▶ _Consignes_:
(a) Recopiez mot pour mot le passage du texte sur Burçin Mutlu-Pakdil qui commence par « Bien qu’elle » et se termine par « l’environnement plus accueillant. ».
(b) D’après le texte sur Burçin Mutlu-Pakdil, dans quel établissement travaille-t-elle désormais comme associée de recherche postdoctorante ?
(c) Indiquez si chacune des affirmations suivantes concorde avec le texte sur Burçin Mutlu-Pakdil, en répondant par oui ou par non et en citant les mots du texte qui permettent de trancher : (i) Sa sœur lui a suggéré de faire son devoir sur Einstein. (ii) Elle a fait son doctorat en astrophysique à l’Université Texas Tech. (iii) Aujourd’hui encore, en Turquie, les étudiantes n’ont pas le droit de porter le voile à l’université.

▶ _Texte fourni_:
Cette astrophysicienne d’origine turque a donné son nom à une galaxie rare qui présente deux anneaux et est située à plus de 350 millions d'années-lumière de la Terre.
L’astrophysicienne Burçin Mutlu-Pakdil a grandi en Turquie. Enfant, elle aimait regarder les étoiles dans le ciel. Elle ignorait encore qu’un jour, grâce à ses compétences scientifiques, une galaxie située à 359 millions d'années-lumière de la Terre porterait son prénom.
La passion de Burçin Mutlu-Pakdil pour l’astrophysique est née
lorsque, au collège, elle dut faire un devoir sur une personne
intéressante.
« J’ai demandé à ma sœur sur qui je pourrais faire
mon devoir et elle m’a suggéré Einstein, parce que c'était l’homme le
plus intelligent au monde », se souvient l’astrophysicienne. Elle se
plongea alors immédiatement dans les livres de physique et devint
obsédée par le fait de comprendre l’Univers. Elle décida de faire des
études de physique : c’est à ce moment que des obstacles commencèrent à
se mettre en travers de sa route. Tout d’abord, elle dût quitter
Istanbul, sa ville natale, pour Ankara.
« Même si ma famille soutenait ma décision et m’encourageait à suivre
ma passion, des amis et des proches disaient que les filles n’avaient
pas à quitter la maison pour étudier », confie Burçin Mutlu-Pakdil. Sa
décision de déménager pour étudier les sciences fut même remise en cause
par un professeur à l’Université. Sans surprise, Burçin était l’une des
rares étudiantes de sa classe.
« En tant que femme qui étudiait
la physique, j’avais l’impression de ne pas être à ma place. J’ai appris
à ne pas accorder d’importance aux commentaires et à uniquement me
concentrer sur ma passion. » À l’époque, en Turquie, les femmes qui
allaient à l’université n’avaient pas le droit de porter le voile.
Aujourd’hui, cela est révolu.
« Je portais des chapeaux et
j’essayais de trouver comment me couvrir la tête, mais c’était
déconcertant. Je devais déjà affronter les préjugés parce que j’étais
une femme qui étudiait les sciences. En me forçant à changer ma tenue,
on m’obligeait à être quelqu’un que je n’étais pas. »
Bien qu’elle
eut à gérer de nouvelles différences culturelles à son arrivée aux
États-Unis pour son Master à l’Université Texas Tech, puis à
l’Université du Minnesota-Twin Cities où elle fit un doctorat en
astrophysique, elle trouva l’environnement plus accueillant.
« J’étais dans un nouveau pays et de nombreuses choses étaient
différentes. Mais comme j’étais moi-même et que je pouvais m’habiller
comme je le voulais, j’étais plus heureuse, et ce même si les autres
problèmes n’étaient pas résolus. »
DÉCOUVERTE DE LA GALAXIE DE BURCIN
Désormais associée de recherche postdoctorante à l’Observatoire Steward de l’Université de l’Arizona,
Burçin Mutlu-Pakdil analyse les données collectées par des télescopes
pour tenter de résoudre les mystères de l’Univers, et plus
particulièrement la formation et l’évolution des galaxies au fil du
temps.

▶ _Extrait des données_:
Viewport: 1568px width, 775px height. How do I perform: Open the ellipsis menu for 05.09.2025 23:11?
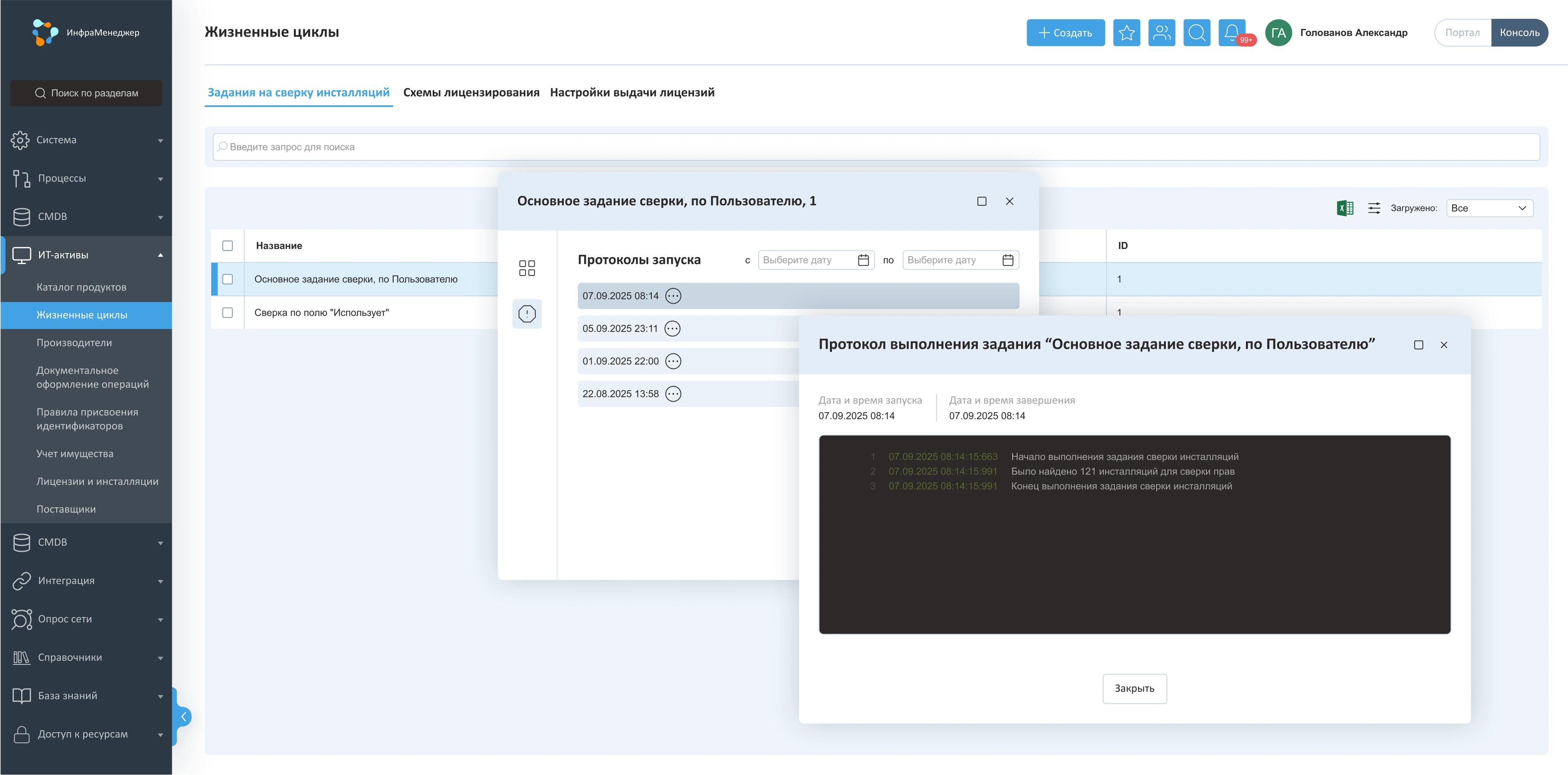pyautogui.click(x=672, y=329)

▶ _Les réponses_:
(a)
Bien qu’elle
eut à gérer de nouvelles différences culturelles à son arrivée aux
États-Unis pour son Master à l’Université Texas Tech, puis à
l’Université du Minnesota-Twin Cities où elle fit un doctorat en
astrophysique, elle trouva l’environnement plus accueillant.

(b) À l’Observatoire Steward de l’Université de l’Arizona.

(c)
(i) Oui : « elle m’a suggéré Einstein ».
(ii) Non : « pour son Master à l’Université Texas Tech, puis à l’Université du Minnesota-Twin Cities où elle fit un doctorat en astrophysique ».
(iii) Non : « Aujourd’hui, cela est révolu. »